■ **ASSIGNMENT**: Could you set down all of the data again, exactly as it stands?

(Stored data entries)
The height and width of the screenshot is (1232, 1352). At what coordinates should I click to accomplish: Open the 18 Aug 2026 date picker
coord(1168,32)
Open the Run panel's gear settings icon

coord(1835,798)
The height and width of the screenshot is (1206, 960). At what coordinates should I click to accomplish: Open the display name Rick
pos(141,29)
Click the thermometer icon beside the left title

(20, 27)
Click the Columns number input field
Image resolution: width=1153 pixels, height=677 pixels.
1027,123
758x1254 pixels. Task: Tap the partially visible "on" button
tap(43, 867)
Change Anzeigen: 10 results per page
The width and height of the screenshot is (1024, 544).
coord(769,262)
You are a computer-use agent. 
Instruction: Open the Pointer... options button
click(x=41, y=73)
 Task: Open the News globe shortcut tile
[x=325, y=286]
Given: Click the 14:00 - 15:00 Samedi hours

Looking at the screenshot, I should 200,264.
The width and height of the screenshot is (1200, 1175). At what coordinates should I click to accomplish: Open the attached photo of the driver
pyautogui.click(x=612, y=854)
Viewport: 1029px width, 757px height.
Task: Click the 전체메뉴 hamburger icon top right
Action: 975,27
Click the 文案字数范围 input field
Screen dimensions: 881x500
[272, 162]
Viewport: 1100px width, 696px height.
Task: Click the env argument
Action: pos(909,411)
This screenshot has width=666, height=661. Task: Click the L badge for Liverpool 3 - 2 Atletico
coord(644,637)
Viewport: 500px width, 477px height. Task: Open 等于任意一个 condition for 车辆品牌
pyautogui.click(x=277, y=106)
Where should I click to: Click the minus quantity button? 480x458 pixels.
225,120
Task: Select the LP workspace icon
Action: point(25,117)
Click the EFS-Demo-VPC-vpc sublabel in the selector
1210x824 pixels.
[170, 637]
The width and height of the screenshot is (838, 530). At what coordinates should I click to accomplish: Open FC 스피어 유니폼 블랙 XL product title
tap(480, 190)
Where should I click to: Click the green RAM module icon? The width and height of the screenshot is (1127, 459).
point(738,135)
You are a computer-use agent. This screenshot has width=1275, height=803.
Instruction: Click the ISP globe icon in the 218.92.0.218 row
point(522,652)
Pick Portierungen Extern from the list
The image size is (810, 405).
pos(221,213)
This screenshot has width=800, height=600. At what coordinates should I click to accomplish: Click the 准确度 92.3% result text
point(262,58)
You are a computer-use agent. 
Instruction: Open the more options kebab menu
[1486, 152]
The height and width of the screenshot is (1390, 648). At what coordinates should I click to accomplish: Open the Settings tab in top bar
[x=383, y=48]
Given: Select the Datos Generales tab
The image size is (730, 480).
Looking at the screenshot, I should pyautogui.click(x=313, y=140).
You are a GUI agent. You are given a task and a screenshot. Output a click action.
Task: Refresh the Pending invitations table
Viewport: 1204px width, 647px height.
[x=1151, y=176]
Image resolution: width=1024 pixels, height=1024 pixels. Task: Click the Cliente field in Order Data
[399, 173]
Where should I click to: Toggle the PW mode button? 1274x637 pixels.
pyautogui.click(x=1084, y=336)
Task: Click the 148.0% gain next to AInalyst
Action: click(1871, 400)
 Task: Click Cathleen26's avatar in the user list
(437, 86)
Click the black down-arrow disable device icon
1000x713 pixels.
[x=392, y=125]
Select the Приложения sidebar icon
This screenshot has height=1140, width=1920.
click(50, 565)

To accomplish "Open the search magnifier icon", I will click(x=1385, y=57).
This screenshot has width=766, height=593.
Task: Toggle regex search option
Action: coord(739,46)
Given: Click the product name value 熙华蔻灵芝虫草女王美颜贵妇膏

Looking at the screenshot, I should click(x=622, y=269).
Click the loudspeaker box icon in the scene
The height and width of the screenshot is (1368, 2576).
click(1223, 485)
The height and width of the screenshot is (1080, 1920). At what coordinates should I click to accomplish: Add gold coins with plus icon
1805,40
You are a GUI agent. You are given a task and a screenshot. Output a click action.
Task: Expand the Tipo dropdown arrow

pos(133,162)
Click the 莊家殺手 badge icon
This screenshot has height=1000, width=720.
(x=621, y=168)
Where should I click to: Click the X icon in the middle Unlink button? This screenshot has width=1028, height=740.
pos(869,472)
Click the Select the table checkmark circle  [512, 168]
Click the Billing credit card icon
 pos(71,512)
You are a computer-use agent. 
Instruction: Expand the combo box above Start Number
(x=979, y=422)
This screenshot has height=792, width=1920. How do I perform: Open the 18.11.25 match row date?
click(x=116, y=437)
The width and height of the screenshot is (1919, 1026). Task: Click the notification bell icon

■ **RESPONSE TO THE TASK**:
The height and width of the screenshot is (1232, 1352). At what coordinates should I click to accomplish: Open the 18 Aug 2026 date picker
coord(1168,32)
Open the Run panel's gear settings icon

coord(1835,798)
The height and width of the screenshot is (1206, 960). At what coordinates should I click to accomplish: Open the display name Rick
pos(141,29)
Click the thermometer icon beside the left title

(20, 27)
Click the Columns number input field
Image resolution: width=1153 pixels, height=677 pixels.
1027,123
758x1254 pixels. Task: Tap the partially visible "on" button
tap(43, 867)
Change Anzeigen: 10 results per page
The width and height of the screenshot is (1024, 544).
coord(769,262)
You are a computer-use agent. 
Instruction: Open the Pointer... options button
click(x=41, y=73)
 Task: Open the News globe shortcut tile
[x=325, y=286]
Given: Click the 14:00 - 15:00 Samedi hours

Looking at the screenshot, I should 200,264.
The width and height of the screenshot is (1200, 1175). At what coordinates should I click to accomplish: Open the attached photo of the driver
pyautogui.click(x=612, y=854)
Viewport: 1029px width, 757px height.
Task: Click the 전체메뉴 hamburger icon top right
Action: 975,27
Click the 文案字数范围 input field
Screen dimensions: 881x500
[272, 162]
Viewport: 1100px width, 696px height.
Task: Click the env argument
Action: pos(909,411)
This screenshot has width=666, height=661. Task: Click the L badge for Liverpool 3 - 2 Atletico
coord(644,637)
Viewport: 500px width, 477px height. Task: Open 等于任意一个 condition for 车辆品牌
pyautogui.click(x=277, y=106)
Where should I click to: Click the minus quantity button? 480x458 pixels.
225,120
Task: Select the LP workspace icon
Action: point(25,117)
Click the EFS-Demo-VPC-vpc sublabel in the selector
1210x824 pixels.
[170, 637]
The width and height of the screenshot is (838, 530). At what coordinates should I click to accomplish: Open FC 스피어 유니폼 블랙 XL product title
tap(480, 190)
Where should I click to: Click the green RAM module icon? The width and height of the screenshot is (1127, 459).
point(738,135)
You are a computer-use agent. This screenshot has width=1275, height=803.
Instruction: Click the ISP globe icon in the 218.92.0.218 row
point(522,652)
Pick Portierungen Extern from the list
The image size is (810, 405).
pos(221,213)
This screenshot has width=800, height=600. At what coordinates should I click to accomplish: Click the 准确度 92.3% result text
point(262,58)
You are a computer-use agent. 
Instruction: Open the more options kebab menu
[1486, 152]
The height and width of the screenshot is (1390, 648). At what coordinates should I click to accomplish: Open the Settings tab in top bar
[x=383, y=48]
Given: Select the Datos Generales tab
The image size is (730, 480).
Looking at the screenshot, I should pyautogui.click(x=313, y=140).
You are a GUI agent. You are given a task and a screenshot. Output a click action.
Task: Refresh the Pending invitations table
Viewport: 1204px width, 647px height.
[x=1151, y=176]
Image resolution: width=1024 pixels, height=1024 pixels. Task: Click the Cliente field in Order Data
[399, 173]
Where should I click to: Toggle the PW mode button? 1274x637 pixels.
pyautogui.click(x=1084, y=336)
Task: Click the 148.0% gain next to AInalyst
Action: click(1871, 400)
 Task: Click Cathleen26's avatar in the user list
(437, 86)
Click the black down-arrow disable device icon
1000x713 pixels.
[x=392, y=125]
Select the Приложения sidebar icon
This screenshot has height=1140, width=1920.
click(50, 565)

To accomplish "Open the search magnifier icon", I will click(x=1385, y=57).
This screenshot has width=766, height=593.
Task: Toggle regex search option
Action: coord(739,46)
Given: Click the product name value 熙华蔻灵芝虫草女王美颜贵妇膏

Looking at the screenshot, I should click(x=622, y=269).
Click the loudspeaker box icon in the scene
The height and width of the screenshot is (1368, 2576).
click(1223, 485)
The height and width of the screenshot is (1080, 1920). At what coordinates should I click to accomplish: Add gold coins with plus icon
1805,40
You are a GUI agent. You are given a task and a screenshot. Output a click action.
Task: Expand the Tipo dropdown arrow

pos(133,162)
Click the 莊家殺手 badge icon
This screenshot has height=1000, width=720.
(x=621, y=168)
Where should I click to: Click the X icon in the middle Unlink button? This screenshot has width=1028, height=740.
pos(869,472)
Click the Select the table checkmark circle  [512, 168]
Click the Billing credit card icon
 pos(71,512)
You are a computer-use agent. 
Instruction: Expand the combo box above Start Number
(x=979, y=422)
This screenshot has height=792, width=1920. How do I perform: Open the 18.11.25 match row date?
click(x=116, y=437)
The width and height of the screenshot is (1919, 1026). Task: Click the notification bell icon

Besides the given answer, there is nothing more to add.